Instead, I picked the charity route: which (not financially, but work-satisfaction-wise) is like winning a lottery. There are very few charities related to software freedom, and frankly, if (like me) you believe in universal software freedom and reject proprietary software entirely, there are two charities for you: the Free Software Foundation, where I used to work, and Software Freedom Conservancy, where I work now.

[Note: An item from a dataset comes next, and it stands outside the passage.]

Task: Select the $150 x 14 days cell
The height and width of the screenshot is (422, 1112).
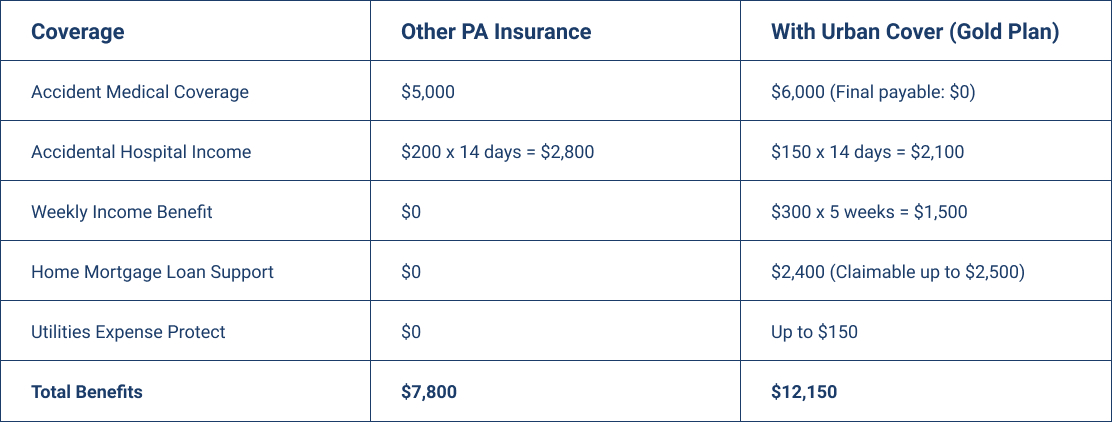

But software freedom is not merely an ideology for me. I believe the ideology matters because I see the lives of developers and users are better when they have software freedom. I first got a taste of this IRL when I attended the earliest Perl conferences in the late 1990s. My friend James Carter and I stayed in dive motels and even slept in a rental car one night to be able to attend. There was excitement in the Perl community (my first Free Software community). I was exhilarated to meet in person the people I'd seen only as god-like hackers posting on perl5-porters. James was so excited he asked me to take a picture of him jumping as high as he could with his fist in the air in front of the main conference banner. At the time, I complained; I was mortified and felt like a tourist taking that picture. But looking back, I remember that James and I felt that same excitement and we just expressed it differently.
I channeled that thrill into finding a way that my day job would focus on software freedom. As an activist since my teenage years, I concentrated specifically on how I could preserve, protect and promote this valuable culture and ideology in a manner that would assure the rights of developers and users to improve and share the software they write and use.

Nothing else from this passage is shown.